**Task input**:
BEGIN

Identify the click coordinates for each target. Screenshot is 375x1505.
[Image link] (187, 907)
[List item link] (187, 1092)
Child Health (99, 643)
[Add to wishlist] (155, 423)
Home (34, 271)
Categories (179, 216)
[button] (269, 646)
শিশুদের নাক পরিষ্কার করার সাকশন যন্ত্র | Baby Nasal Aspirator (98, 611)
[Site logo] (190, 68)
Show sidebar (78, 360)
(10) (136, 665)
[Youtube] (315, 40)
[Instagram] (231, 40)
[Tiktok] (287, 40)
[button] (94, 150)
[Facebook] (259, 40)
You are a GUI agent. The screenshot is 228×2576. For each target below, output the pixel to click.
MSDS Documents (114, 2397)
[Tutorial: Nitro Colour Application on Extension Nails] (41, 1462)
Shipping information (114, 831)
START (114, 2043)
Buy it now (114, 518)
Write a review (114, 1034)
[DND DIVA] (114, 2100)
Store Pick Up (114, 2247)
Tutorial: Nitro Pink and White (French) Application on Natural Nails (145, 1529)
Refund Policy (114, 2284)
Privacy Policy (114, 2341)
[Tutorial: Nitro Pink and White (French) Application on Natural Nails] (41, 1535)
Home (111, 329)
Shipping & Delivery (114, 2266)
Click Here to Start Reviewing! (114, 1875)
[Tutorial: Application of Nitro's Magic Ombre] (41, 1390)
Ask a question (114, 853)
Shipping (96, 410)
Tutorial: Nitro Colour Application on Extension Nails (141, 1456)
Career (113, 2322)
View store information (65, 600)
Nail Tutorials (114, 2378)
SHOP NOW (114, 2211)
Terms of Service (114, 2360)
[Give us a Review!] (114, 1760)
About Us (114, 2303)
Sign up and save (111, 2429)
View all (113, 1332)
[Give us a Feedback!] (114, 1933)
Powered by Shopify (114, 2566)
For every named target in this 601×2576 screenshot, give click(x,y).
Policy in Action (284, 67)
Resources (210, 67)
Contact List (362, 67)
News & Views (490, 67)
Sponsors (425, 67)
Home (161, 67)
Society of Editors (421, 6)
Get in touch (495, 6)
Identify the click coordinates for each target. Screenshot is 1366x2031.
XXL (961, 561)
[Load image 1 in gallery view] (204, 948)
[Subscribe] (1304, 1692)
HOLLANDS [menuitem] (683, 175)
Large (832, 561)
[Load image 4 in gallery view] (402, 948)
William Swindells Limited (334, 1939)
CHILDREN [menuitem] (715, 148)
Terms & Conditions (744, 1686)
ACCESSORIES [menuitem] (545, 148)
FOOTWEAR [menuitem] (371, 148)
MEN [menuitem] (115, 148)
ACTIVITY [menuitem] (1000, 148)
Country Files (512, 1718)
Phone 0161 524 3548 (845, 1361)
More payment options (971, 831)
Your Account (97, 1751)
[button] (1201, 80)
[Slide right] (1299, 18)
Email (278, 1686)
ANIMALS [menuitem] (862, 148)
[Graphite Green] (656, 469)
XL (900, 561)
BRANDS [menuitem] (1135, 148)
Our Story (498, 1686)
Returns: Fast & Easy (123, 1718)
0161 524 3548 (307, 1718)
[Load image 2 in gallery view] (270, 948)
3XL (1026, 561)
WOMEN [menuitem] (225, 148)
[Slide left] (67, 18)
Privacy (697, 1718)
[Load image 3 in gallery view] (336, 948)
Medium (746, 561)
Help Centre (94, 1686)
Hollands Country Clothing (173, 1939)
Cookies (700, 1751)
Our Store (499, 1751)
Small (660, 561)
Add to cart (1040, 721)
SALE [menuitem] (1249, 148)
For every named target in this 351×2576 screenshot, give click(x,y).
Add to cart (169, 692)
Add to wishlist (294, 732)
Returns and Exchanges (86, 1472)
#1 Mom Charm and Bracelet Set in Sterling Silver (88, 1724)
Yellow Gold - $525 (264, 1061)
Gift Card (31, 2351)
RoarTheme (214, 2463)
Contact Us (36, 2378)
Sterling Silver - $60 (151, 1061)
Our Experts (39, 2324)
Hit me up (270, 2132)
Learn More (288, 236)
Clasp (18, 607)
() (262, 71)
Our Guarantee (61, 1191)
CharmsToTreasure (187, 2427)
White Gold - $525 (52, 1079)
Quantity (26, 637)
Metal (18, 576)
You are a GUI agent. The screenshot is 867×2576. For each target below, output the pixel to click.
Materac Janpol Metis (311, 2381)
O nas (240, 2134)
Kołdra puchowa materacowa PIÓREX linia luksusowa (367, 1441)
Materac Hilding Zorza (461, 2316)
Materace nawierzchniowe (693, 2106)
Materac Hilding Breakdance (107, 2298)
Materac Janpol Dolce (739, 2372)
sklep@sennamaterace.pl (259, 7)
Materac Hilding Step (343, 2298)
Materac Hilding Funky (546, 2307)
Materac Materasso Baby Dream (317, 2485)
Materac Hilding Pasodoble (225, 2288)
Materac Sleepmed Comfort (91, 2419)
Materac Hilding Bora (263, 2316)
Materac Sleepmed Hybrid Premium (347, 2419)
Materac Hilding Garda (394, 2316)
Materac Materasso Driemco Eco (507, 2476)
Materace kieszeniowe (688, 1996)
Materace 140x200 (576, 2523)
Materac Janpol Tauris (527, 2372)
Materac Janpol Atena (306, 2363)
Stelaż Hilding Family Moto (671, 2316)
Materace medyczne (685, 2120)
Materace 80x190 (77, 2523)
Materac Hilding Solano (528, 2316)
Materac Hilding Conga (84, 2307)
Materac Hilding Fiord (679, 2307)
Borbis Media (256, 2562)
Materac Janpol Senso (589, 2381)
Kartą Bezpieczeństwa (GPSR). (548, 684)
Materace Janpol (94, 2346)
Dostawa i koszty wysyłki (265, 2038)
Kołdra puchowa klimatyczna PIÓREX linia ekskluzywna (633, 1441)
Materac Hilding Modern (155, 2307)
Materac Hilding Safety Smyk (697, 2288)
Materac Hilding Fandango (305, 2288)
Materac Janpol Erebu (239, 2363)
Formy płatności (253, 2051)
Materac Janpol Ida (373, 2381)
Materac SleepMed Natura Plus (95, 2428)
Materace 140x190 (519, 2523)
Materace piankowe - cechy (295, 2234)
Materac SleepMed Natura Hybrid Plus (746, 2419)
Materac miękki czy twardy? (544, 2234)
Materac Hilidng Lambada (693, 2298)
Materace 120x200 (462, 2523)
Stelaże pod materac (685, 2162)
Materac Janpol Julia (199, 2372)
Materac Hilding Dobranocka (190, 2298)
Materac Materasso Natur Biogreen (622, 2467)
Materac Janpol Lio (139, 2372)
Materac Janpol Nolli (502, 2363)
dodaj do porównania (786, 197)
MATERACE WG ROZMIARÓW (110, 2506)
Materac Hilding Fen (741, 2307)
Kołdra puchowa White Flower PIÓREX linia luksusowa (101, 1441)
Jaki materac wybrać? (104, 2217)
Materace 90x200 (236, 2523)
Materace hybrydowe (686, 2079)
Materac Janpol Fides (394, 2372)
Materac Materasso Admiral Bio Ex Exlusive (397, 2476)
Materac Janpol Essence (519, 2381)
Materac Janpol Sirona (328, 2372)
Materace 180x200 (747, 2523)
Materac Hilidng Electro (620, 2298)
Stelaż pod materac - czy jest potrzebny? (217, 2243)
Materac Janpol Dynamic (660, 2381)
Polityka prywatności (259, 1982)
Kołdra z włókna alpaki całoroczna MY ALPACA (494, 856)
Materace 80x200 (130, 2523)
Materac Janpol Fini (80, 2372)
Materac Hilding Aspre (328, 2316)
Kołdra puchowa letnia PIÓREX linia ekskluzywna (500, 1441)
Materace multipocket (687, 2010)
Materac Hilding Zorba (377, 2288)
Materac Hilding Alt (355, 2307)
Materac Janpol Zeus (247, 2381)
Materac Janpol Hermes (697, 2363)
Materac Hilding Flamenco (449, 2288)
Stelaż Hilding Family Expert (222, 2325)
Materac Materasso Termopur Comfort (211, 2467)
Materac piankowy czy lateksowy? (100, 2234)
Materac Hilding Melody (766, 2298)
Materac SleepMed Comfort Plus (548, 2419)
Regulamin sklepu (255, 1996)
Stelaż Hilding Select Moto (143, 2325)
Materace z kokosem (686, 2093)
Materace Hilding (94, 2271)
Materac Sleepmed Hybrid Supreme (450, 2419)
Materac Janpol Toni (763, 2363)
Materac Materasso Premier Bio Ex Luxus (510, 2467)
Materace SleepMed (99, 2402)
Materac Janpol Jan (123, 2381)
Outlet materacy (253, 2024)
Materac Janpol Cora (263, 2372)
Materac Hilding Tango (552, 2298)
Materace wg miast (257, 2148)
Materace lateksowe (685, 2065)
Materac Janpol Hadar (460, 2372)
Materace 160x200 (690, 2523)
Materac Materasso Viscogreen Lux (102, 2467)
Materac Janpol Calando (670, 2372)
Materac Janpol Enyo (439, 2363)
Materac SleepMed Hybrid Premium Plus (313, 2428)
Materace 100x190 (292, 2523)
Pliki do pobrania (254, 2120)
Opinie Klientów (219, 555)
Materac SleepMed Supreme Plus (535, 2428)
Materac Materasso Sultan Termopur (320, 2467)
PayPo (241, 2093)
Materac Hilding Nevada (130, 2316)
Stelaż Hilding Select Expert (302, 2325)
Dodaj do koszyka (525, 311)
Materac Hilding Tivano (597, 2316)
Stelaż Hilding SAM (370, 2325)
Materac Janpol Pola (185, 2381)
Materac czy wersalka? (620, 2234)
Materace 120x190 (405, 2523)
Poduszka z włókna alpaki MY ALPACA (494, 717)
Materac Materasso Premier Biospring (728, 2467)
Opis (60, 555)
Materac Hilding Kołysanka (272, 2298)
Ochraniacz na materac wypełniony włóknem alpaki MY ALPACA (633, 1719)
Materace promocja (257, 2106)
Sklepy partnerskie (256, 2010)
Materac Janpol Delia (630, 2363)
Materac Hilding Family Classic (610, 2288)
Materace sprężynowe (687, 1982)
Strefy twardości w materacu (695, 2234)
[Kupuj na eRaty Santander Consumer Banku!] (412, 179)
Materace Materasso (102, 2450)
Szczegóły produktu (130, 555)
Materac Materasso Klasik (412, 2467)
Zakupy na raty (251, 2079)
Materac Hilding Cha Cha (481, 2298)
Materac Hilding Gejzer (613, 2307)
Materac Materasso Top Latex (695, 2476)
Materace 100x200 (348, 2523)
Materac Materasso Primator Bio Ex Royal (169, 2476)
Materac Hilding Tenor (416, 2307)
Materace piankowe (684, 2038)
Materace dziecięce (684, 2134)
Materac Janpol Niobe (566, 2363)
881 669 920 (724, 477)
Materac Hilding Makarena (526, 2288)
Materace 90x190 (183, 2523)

END

**About this task**: Please return the lines above that run from the line containing "Add to wishlist (294, 732)" to the line containing "Hit me up (270, 2132)", inclusive, exactly and with no other lines.

**Answer for this exercise**:
Add to wishlist (294, 732)
Returns and Exchanges (86, 1472)
#1 Mom Charm and Bracelet Set in Sterling Silver (88, 1724)
Yellow Gold - $525 (264, 1061)
Gift Card (31, 2351)
RoarTheme (214, 2463)
Contact Us (36, 2378)
Sterling Silver - $60 (151, 1061)
Our Experts (39, 2324)
Hit me up (270, 2132)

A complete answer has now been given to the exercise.